Within the taxonomic classification, the four protist supergroups (Amoebozoa, Excavata, SAR, and Archaeplastida) fall under the domain Eukarya. Protists are an artificial grouping of over 64,000 distinctive single- celled life forms. This means that it is difficult to define protists due to their excessive variations and uniqueness. Protists are a polyphyletic [(of a group of organisms) derived from more than one common evolutionary ancestor or ancestral group and therefore not suitable for placing in the same taxon] a set of organisms and they’re unicellular, this means that they lack the level of tissue organization which is present in more complex eukaryotes. Protists grow in huge types of moist habitats and a majority of them are free-residing organisms. In those wet environments, plankton and terrestrial forms can also be found.

Protists are chemoorganotrophic [organisms that oxidize the chemical bonds in organic compounds as their energy source] and are responsible for recycling nitrogen and phosphorus. Parasites are also responsible for causing disease in humans and domesticated animals. Protozoa are chemoorganotrophic protists and have three distinctive methods of obtaining nutrients. The first method of obtaining nutrients is through saprotrophic nutrition. In saprotrophic nutrition, nutrients are obtained from dead organic matter through enzymatic degradation. The second method of acquiring nutrients is through osmotrophic nutrition. In osmotrophic nutrition, nutrients are obtained through absorbing soluble products. The third method of obtaining nutrients is through holozoic nutrition. In holozoic nutrition, solid nutrients are absorbed through phagocytosis.

Some protozoa are photoautotrophic protists. These protists consist of strict aerobes and use photosystems I and II in order to perform photosynthesis which produces oxygen. All cells have a plasma membrane.

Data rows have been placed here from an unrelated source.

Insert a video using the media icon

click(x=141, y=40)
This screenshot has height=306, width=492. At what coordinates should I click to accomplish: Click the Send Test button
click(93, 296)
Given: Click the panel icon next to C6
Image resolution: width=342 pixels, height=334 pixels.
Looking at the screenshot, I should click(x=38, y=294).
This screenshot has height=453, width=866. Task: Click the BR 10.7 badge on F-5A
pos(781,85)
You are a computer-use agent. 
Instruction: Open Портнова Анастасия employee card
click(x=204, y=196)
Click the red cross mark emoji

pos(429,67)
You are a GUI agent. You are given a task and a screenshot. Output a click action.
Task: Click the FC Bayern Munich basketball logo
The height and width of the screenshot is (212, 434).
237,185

In a protist, the plasma membrane is also called the plasmalemma. Just below the plasma membrane, and in the inner fluid region, the cytoplasm can be found. The pellicle structure in the protist is a thin layer of protein that helps provide the cell with some support and protection. In addition to the plasma membrane, protists comprise different types of vacuoles. Contractile vacuoles help to maintain osmoregulation, and phagocytic vacuoles allow select protists to ingest food. In some protists, flagella and/or cilia may be to help with motility and nutrient consumption. The flagella/cilia create water currents that help in feeding and respiration. Energy consumption is essential for protists’ survival. Aerobic chemoorganotrophic protists produce energy through the use of their mitochondria. The mitochondria then generate energy for the protist to keep up with cellular life functions. Photosynthetic protists produce energy by using their mitochondria and chloroplasts. Finally, anaerobic chemoorganotrophs produce energy by using hydrogenosomes, which is a membrane-enclosed organelle that releases molecular hydrogen (H2).

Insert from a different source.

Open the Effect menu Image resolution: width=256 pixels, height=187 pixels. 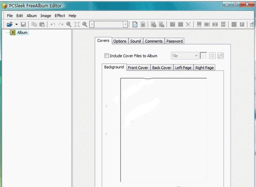click(60, 15)
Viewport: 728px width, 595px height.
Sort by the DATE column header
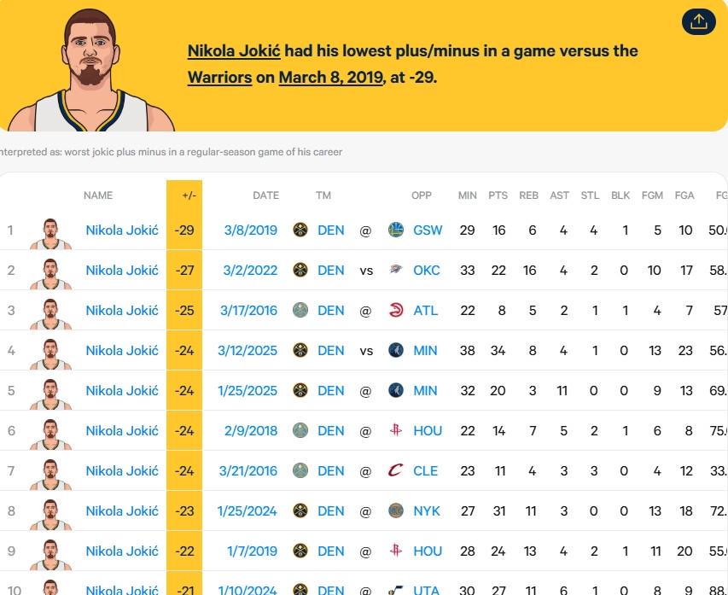pos(265,195)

Encystment is when a protist becomes a dormant cyst with a cell wall; during encystment, the cyst has reduced complexity and metabolic activity relative to the protist. Encystment protects the protist from environmental changes, the cyst can be a site for nuclear reorganization and cell division, and it could act as a host cell in order to transfer parasitic species. Excitement is when a return to favorable conditions may also cause a cyst to return to its original state. In parasitic protists, excitement may also occur when the cyst is ingested by a new host.

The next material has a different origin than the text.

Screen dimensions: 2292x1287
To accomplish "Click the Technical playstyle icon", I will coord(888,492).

Protists reproduce asexually or sexually. If the protists reproduce asexually, they do so through binary fission, multiple fission, budding, and fragmentation. If the protists reproduce sexually, they do so through a syngamy process where there’s a fusion of the gametes. If this occurs in an individual it is recognized as autogamy. If this occurs between individuals, it is known as conjugation.